2020-08-20 Thread Peter Psenak

Olivier,

On 20/08/2020 16:25, olivier.dug...@orange.com wrote:

Peter,

Le 20/08/2020 à 14:12, Peter Psenak a écrit :

Hi Olivier,

On 20/08/2020 13:58, olivier.dug...@orange.com wrote:

Hi Peter,

Thank for the new version.

Le 19/08/2020 à 14:00, Peter Psenak a écrit :
Olivier, 

[ ... ]
So, to speed up the deployment, I would prefer a reference to a 
delay value that could be advertise by means of RFC7471, RFC8570 
and/or TE-App draft. It is then up to the operator to ensure the 
coherency of what it is announced in its network by the different 
routers.


I know you don't like the app specific link advertisement, but I'm 
afraid what you ask for is absolutely wrong.


We defined the ASLA encoding to address a real problems for 
advertising the link attributes. We allow the link attributes to be 
advertised in both legacy and ASLA advertisement for legacy 
application (RSVP-TE, SRTE) to address the backward compatibility. 
Flex-algo is a new application, there is absolutely no need to use 
the legacy advertisement. Doing so would just extend the problem to 
the flex-algo application.


Regarding the new version you provided, new section 5.1 (for IS-IS) 
and section 5.2 (for OSPF) mention respectively RFC 8570 and RFC 7471 
for the definition of Min delay and TE metric which is fine for me. 
But, they also made reference to draft isis-te-app, respectively 
ospf-te-link-attr-reuse to encode these value. 


that's what people were asking for. And it is right because we are 
mandating the usage of ALSA encoding for any flex-algo related link 
attributes.


Here, it is confusing. 


I don't see how much more clear we can make it.

Indeed, RFC 8570 and RFC 7471 also define the way to encode TE metric 
and Min delay.


you have to distinguish between two things:

a)  where Min delay and TE metric were defined - RFC 8570 and RFC 7471
b)  how we encode it for flex-algo - isis-te-app,
ospf-te-link-attr-reuse



What I'm suggesting, is a clear reference to the RFC for TE metric 
and Min delay definition as well as the encoding (especially for the 
delay) while leaving open the door to how the router acquire these 
values: legacy a.k.a.
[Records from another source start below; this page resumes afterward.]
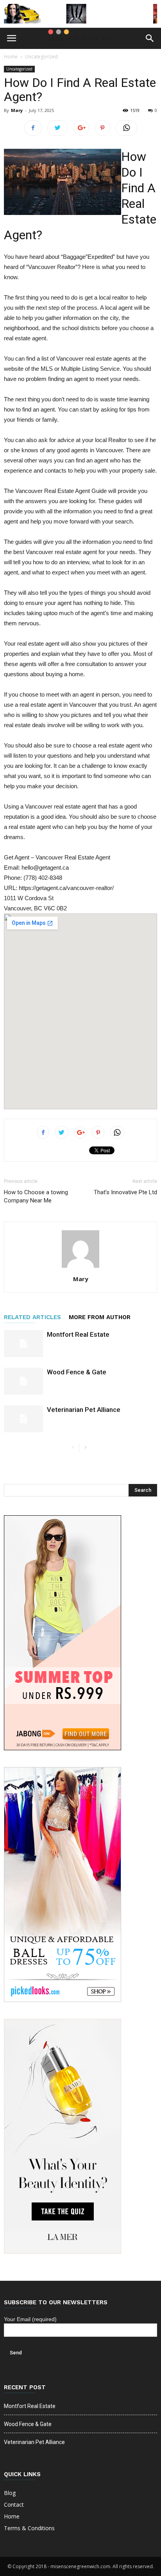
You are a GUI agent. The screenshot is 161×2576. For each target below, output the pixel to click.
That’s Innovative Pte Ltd (125, 1192)
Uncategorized (41, 56)
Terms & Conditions (29, 2528)
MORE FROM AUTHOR (100, 1317)
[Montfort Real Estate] (23, 1343)
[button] (150, 38)
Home (11, 56)
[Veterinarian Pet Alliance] (23, 1418)
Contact (14, 2504)
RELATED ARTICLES (32, 1317)
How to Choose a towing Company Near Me (36, 1196)
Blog (10, 2493)
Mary (17, 110)
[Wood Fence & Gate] (23, 1381)
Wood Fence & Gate (76, 1372)
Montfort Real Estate (78, 1334)
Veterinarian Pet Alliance (83, 1409)
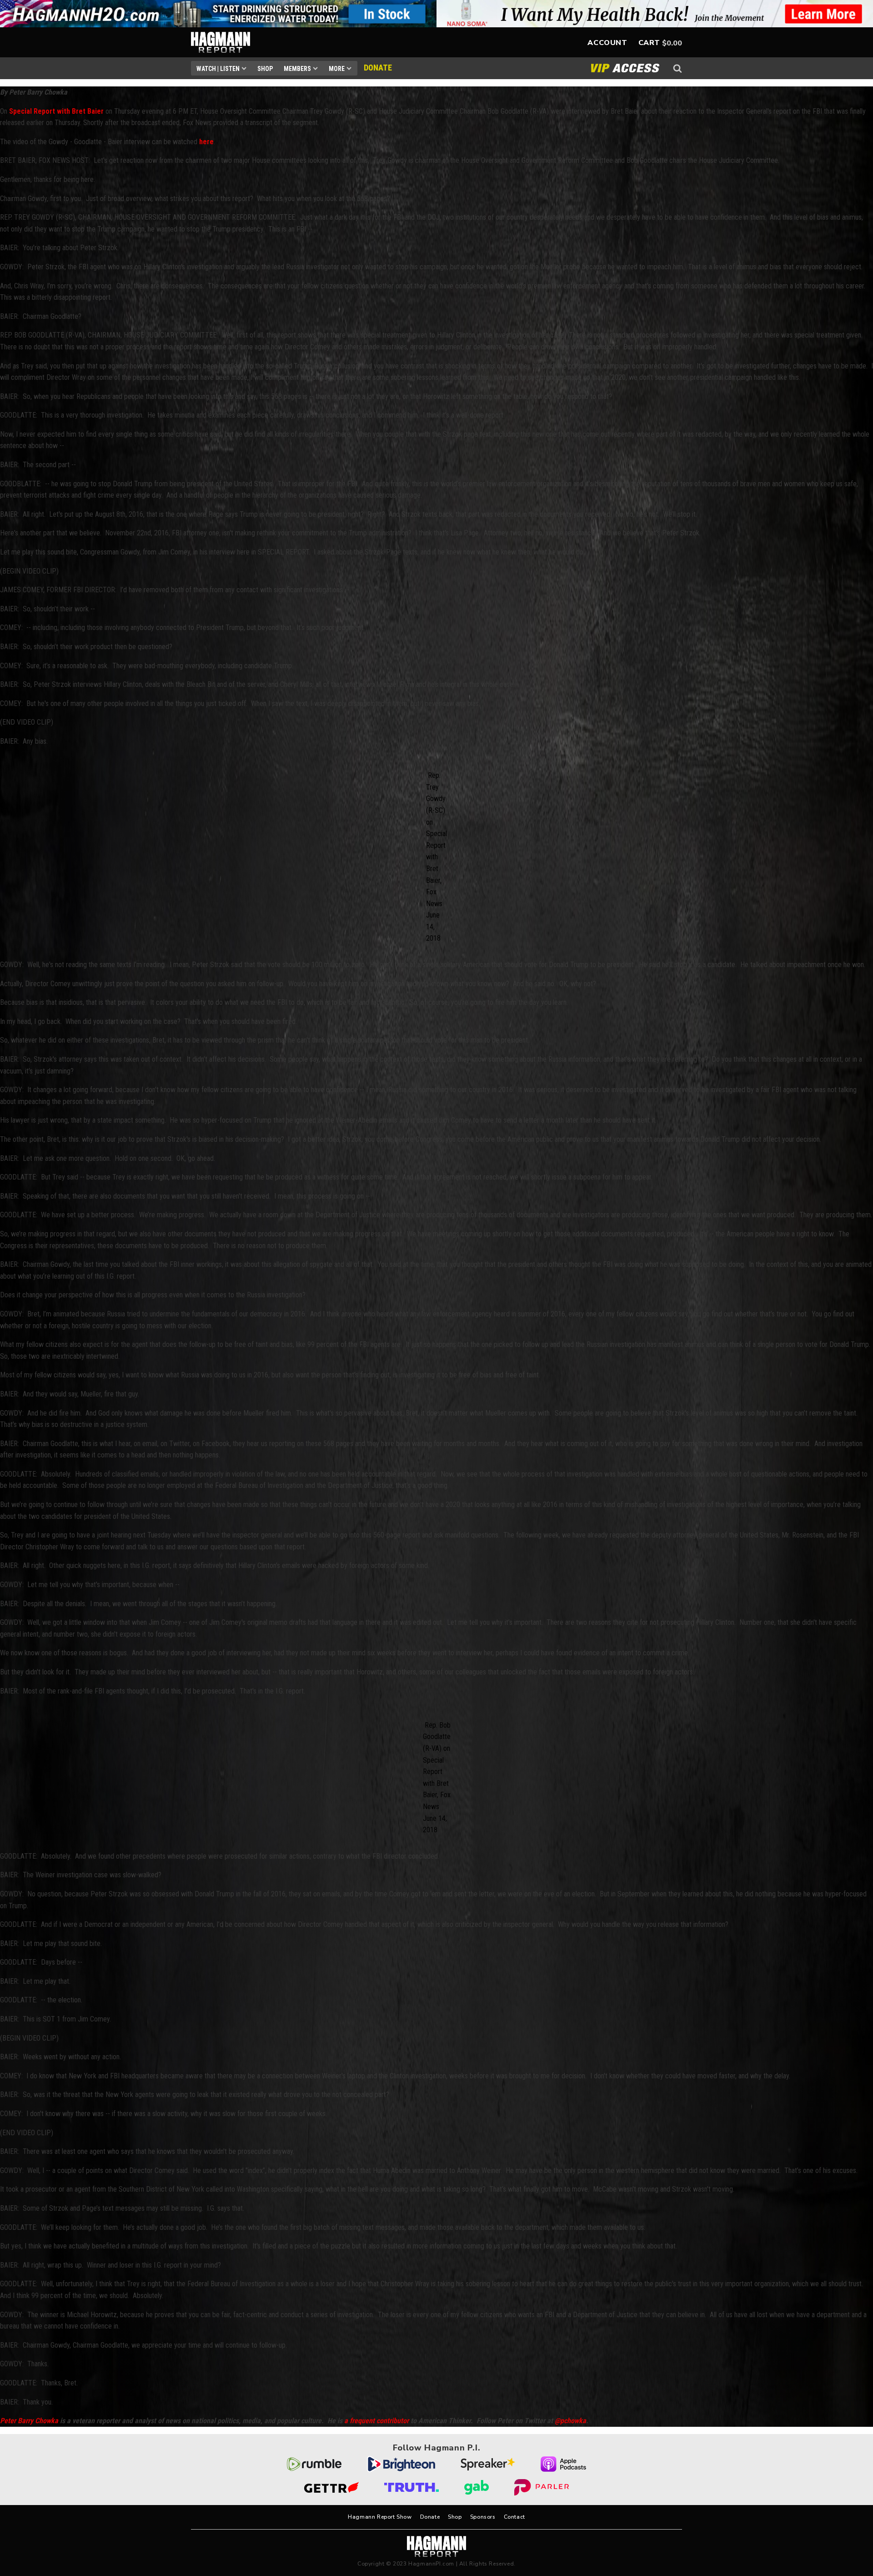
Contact (514, 2517)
RFC 8570 & 7471 or new draft a.k.a 
draft-isis-te-app & draft-ospf-link-attr-reuse.


no. This will not be done. We only allow ASLA advertisement for these 
metrics and other link attributes that are used for flex-algo. It is 
done for a reason and I have already explained that.


OK. Reading section 11 which clarify how metrics are convey, let me 
suggest to make a reference to section 11 in section 5.1 and 5.2 instead 
of reference to drafts.


what is the problem with using the reference to isis-te-app,
ospf-te-link-attr-reuse in 5.1 and 5.2?




In fact, in section 17.1.2, you mention only reference to RFC 8570 & 
RFC7471 for the IANA definition which is fine for me. 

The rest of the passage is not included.